-------- Metin bölümü

Afet Sonrası Görülebilecek Özel Durum ve Yaklaşımlar
Toplumu fiziksel, ekonomik, sosyal ve psikolojik yönlerden etkileyen afet ve travmatik yaşam olaylarının sayısı her geçen gün artmaktadır. Yaşanan bu olumsuz olaylar afet ve travmatik olayı yaşayan bireylerde sağlık problemlerinin oluşmasına, ülke çapında büyük ekonomik kayıpların yaşanmasına, toplumsal olarak çatışma ve kaosun ortaya çıkmasına psikolojik olarak da korku, kaygı, suçluluk gibi duyguların yaşanmasına sebep olur.
Bireysel farklılıklardan dolayı travmatik olayı yaşayan herkes farklı tepkilerde bulunur. Afet ve travmatik yaşam olayının bireyin psikolojik durumu üzerinde bıraktığı etki üç aşamada ortaya çıkar. Akut dönemde birey yaşadıklarına inanamaz. Tepki döneminde gerginlik, korku, huzursuzluk ve suçluluk duyguları yaşanır. İyileşme aşamasında günlük hayata geri dönmeye, gelecekle ilgili planlar yapmaya başlar.
Afet ve travmatik yaşam olaylarından sonra verilen tepkiler normal olmayan durumlarda ortaya çıkan normal tepkilerdir.Travma sonrası herkesin yaşaması muhtemel olan durumların yanında bazı bireylerin yaşayabilceği özel durumlar vardır. Bu özel durumlar şunlardır: Ayrılma/ Bölünme (Dissosiyasyon), olayı istemeden yeniden yaşama, geçmişe dönüş (flashback), afet durumunu hatırlatan uyaranlardan kaçınma, tedirginlik ve aşırı uyarılma, depresyon, kronik ağrı, alkol ve madde kullanımı, intihar düşüncesi, inançları sorgulama , kendini yaralama ve zarar verme, intikam hissi.

----------------

## Yapılacak görevler:
A. Afet sonrası özel durumlar metnine göre tepki döneminde hangi duygular yaşanır?
B. Lütfen afet sonrası özel durumlar metnini "Afet Sonrası Görülebilecek" sözlerinden "planlar yapmaya başlar." sözlerine kadar hiç değiştirmeden yeniden yazın.

-------- Veri seti kesiti

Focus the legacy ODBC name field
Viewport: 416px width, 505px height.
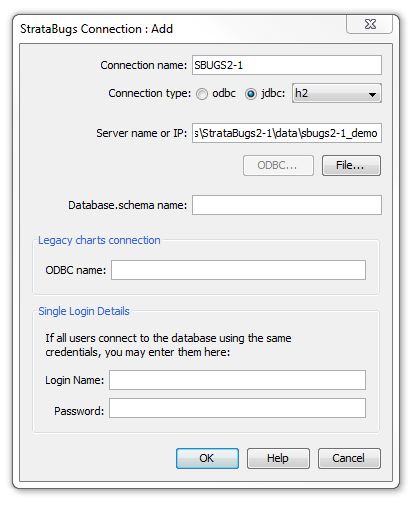[238, 270]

----------------

## Verilen yanıtlar:
A. Gerginlik, korku, huzursuzluk ve suçluluk duyguları yaşanır.

B.
Afet Sonrası Görülebilecek Özel Durum ve Yaklaşımlar
Toplumu fiziksel, ekonomik, sosyal ve psikolojik yönlerden etkileyen afet ve travmatik yaşam olaylarının sayısı her geçen gün artmaktadır. Yaşanan bu olumsuz olaylar afet ve travmatik olayı yaşayan bireylerde sağlık problemlerinin oluşmasına, ülke çapında büyük ekonomik kayıpların yaşanmasına, toplumsal olarak çatışma ve kaosun ortaya çıkmasına psikolojik olarak da korku, kaygı, suçluluk gibi duyguların yaşanmasına sebep olur.
Bireysel farklılıklardan dolayı travmatik olayı yaşayan herkes farklı tepkilerde bulunur. Afet ve travmatik yaşam olayının bireyin psikolojik durumu üzerinde bıraktığı etki üç aşamada ortaya çıkar. Akut dönemde birey yaşadıklarına inanamaz. Tepki döneminde gerginlik, korku, huzursuzluk ve suçluluk duyguları yaşanır. İyileşme aşamasında günlük hayata geri dönmeye, gelecekle ilgili planlar yapmaya başlar.